|Fact sheet No 102: Lymphatic Filariasis - Rev. September 2000 (WHO, 2000, 3 p.)|
Communities where filariasis is endemic. The primary goal of treating the affected community is to eliminate microfilariae from the blood of infected individuals so that transmission of the infection by the mosquito can be interrupted. Recent studies have shown that single doses of diethylcarbamazine (DEC) have the same long-term (1-year) effect in decreasing microfilaraemia as the formerly-recommended 12-day regimens of DEC and, even more importantly, that the use of single doses of 2 drugs administered concurrently (optimally albendazole with DEC or ivermectin) is 99% effective in removing microfilariae from the blood for a full year after treatment.
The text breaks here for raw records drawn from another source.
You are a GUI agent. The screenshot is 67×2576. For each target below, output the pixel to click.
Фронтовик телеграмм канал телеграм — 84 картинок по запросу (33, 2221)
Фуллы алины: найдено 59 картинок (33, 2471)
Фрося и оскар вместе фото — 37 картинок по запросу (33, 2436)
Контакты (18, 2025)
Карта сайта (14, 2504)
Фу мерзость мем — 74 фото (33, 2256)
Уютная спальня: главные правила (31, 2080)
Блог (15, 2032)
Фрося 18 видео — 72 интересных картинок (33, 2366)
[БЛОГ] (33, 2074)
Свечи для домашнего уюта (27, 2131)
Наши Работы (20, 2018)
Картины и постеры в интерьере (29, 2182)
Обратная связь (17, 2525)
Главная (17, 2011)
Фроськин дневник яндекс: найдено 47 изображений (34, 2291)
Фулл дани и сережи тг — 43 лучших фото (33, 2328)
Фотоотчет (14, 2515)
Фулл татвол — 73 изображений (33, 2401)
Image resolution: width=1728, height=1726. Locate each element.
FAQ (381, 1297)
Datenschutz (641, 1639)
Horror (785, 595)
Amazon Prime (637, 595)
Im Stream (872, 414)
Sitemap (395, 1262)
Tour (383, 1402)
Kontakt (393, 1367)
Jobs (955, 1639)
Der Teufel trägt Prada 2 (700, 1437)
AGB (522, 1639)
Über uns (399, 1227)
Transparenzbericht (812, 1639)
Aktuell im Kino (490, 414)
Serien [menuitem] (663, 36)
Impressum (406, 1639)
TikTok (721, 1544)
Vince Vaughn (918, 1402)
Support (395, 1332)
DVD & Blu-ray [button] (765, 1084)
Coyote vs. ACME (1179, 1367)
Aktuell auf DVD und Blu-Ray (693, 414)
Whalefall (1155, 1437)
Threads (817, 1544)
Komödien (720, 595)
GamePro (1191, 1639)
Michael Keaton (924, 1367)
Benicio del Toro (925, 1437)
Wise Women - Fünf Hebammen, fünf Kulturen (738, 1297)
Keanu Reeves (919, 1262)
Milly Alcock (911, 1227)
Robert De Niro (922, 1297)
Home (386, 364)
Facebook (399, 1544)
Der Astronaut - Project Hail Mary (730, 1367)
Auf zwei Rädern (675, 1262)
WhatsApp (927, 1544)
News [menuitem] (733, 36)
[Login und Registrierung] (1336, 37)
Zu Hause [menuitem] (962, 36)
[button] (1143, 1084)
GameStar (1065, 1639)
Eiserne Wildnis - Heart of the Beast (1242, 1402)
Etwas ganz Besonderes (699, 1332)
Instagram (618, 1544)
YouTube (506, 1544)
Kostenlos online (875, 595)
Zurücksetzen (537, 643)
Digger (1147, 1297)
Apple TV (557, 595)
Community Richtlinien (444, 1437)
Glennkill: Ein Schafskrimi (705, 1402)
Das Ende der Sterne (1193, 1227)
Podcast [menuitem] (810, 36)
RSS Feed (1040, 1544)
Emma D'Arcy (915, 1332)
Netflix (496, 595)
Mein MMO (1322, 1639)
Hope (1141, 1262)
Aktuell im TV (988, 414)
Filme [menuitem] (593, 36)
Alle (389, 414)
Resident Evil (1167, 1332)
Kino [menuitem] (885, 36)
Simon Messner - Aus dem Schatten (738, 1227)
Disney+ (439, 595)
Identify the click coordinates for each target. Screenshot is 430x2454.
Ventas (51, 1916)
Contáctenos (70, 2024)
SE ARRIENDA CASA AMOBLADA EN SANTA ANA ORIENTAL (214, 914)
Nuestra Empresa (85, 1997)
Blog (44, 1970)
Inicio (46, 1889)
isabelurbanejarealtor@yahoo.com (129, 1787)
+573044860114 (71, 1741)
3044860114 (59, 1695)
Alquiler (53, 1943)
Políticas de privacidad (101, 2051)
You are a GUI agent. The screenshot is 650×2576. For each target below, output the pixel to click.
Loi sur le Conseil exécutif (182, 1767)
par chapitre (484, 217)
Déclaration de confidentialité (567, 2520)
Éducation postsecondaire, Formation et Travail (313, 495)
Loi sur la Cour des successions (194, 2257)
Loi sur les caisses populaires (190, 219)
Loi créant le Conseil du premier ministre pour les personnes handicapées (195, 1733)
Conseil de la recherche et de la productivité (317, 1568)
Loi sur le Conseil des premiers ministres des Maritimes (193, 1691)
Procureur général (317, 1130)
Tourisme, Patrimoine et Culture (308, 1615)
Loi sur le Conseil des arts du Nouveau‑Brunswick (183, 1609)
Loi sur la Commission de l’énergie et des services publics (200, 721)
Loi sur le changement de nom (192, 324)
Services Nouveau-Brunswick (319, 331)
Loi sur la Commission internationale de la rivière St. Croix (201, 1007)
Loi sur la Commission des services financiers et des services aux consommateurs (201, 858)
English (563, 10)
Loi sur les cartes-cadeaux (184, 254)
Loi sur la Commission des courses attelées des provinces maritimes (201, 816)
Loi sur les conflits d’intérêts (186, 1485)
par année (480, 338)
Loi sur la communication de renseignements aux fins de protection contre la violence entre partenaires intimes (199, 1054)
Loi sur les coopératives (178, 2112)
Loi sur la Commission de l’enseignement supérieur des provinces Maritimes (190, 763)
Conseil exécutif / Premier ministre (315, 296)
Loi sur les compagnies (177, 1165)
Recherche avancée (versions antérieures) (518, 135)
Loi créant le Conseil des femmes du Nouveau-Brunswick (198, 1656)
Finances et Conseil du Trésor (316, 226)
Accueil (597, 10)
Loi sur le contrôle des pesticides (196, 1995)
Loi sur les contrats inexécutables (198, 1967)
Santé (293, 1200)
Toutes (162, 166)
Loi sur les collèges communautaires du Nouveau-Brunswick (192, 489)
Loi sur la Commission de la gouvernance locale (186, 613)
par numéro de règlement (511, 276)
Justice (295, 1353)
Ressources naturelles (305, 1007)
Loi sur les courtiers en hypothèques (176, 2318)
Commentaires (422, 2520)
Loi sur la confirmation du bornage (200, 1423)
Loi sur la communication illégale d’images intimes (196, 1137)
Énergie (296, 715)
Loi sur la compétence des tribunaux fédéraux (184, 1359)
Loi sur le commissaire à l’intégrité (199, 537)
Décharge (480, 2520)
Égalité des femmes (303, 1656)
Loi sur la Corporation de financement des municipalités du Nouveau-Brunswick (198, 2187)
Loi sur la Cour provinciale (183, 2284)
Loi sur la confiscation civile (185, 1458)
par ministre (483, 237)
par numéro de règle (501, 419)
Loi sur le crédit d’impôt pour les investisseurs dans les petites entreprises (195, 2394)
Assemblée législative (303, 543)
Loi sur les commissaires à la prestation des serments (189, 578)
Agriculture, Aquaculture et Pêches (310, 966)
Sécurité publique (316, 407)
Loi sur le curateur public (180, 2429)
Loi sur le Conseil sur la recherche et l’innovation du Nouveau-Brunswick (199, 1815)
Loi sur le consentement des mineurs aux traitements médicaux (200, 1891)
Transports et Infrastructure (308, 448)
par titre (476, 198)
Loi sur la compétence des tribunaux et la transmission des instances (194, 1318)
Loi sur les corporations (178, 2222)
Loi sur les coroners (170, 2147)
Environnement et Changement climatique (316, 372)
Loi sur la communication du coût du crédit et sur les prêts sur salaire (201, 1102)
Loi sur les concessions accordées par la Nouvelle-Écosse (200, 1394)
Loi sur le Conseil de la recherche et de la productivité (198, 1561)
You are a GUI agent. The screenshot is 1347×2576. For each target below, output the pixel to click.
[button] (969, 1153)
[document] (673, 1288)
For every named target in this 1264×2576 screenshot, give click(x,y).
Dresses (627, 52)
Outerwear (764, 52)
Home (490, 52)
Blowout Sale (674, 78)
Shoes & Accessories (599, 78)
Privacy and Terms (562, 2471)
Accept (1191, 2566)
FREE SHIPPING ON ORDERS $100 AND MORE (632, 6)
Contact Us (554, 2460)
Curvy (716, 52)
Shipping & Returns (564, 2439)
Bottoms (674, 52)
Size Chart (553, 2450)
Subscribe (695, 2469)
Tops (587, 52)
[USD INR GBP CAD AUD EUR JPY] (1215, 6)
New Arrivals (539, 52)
It is this level of treatment effectiveness that has made feasible the new efforts to eliminate lymphatic filariasis.
Treating the individual. Both albendazole and DEC have been shown to be effective in killing the adult-stage filarial parasites (necessary for complete cure of infection), but ideal treatment regimens still need to be defined. It is clear that this anti-parasite treatment can result in improvement of patients' elephantiasis and hydrocoele (especially in the early stages of disease), but the most significant treatment advance to alleviate the suffering of those with elephantiasis has come from recognizing that much of the progression in pathology results from bacterial and fungal "superinfection" of tissues with compromised lymphatic function caused by earlier filarial infection. Thus, rigorous hygiene to the affected limbs, with accompanying adjunctive measures to minimize infection and promote lymph flow, results both in a dramatic reduction in frequency of acute episodes of inflammation ("filarial fevers") and in an astonishing degree of improvement of the elephantiasis itself.